───── LISTING ─────
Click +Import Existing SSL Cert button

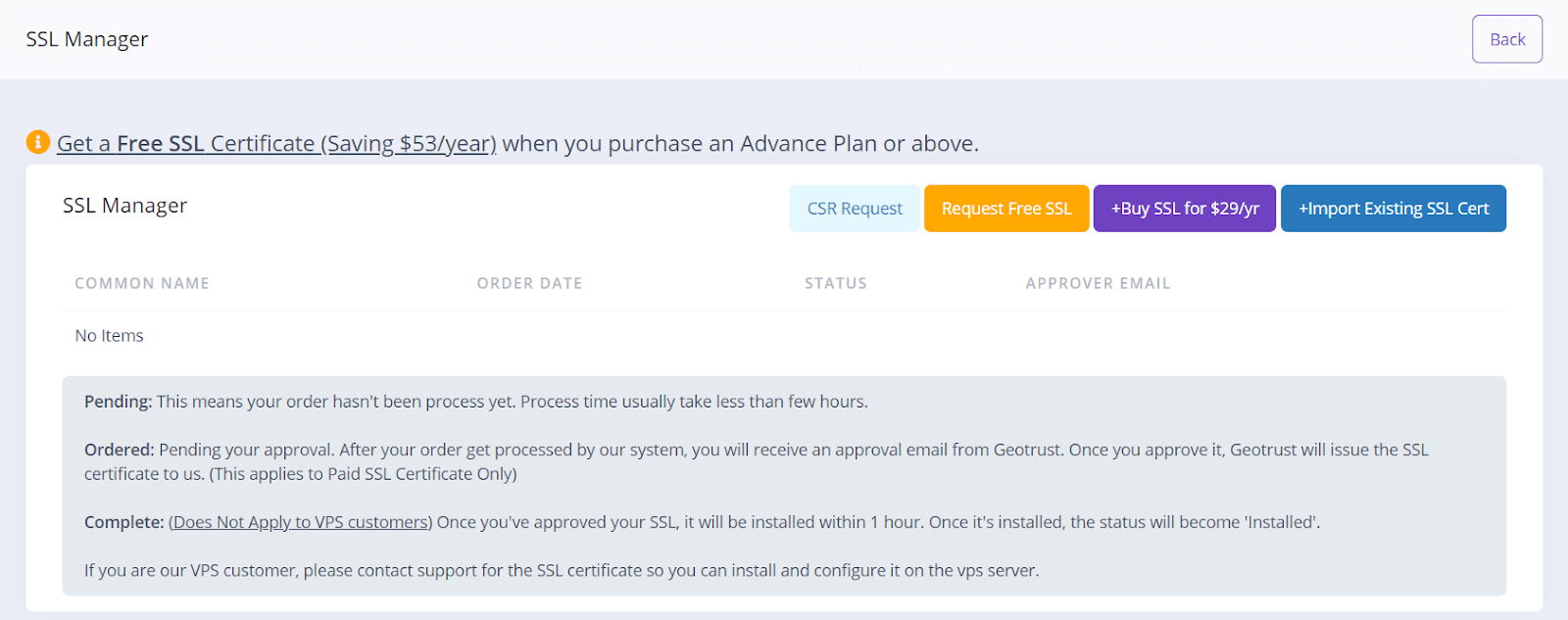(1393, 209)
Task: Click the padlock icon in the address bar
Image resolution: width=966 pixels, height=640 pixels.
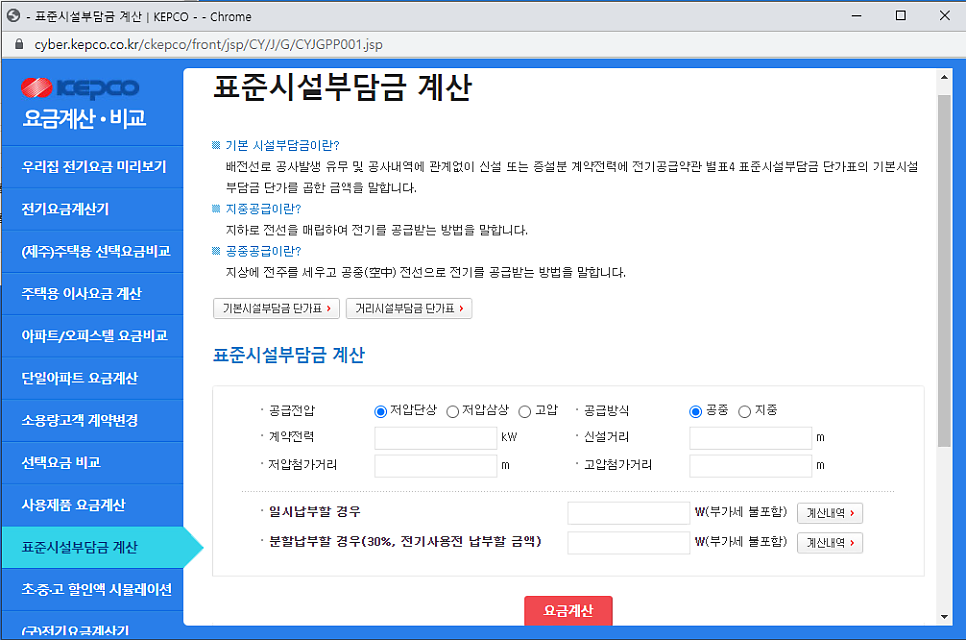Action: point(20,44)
─────
WRITTEN REQUEST » Rewrite the lines of the records above as a numbered list, skipping blank lines and leaving out the pictures.

SOLUTION FOR THIS PROBLEM »
1. Click +Import Existing SSL Cert button
2. (1393, 209)
3. Task: Click the padlock icon in the address bar
4. Image resolution: width=966 pixels, height=640 pixels.
5. Action: point(20,44)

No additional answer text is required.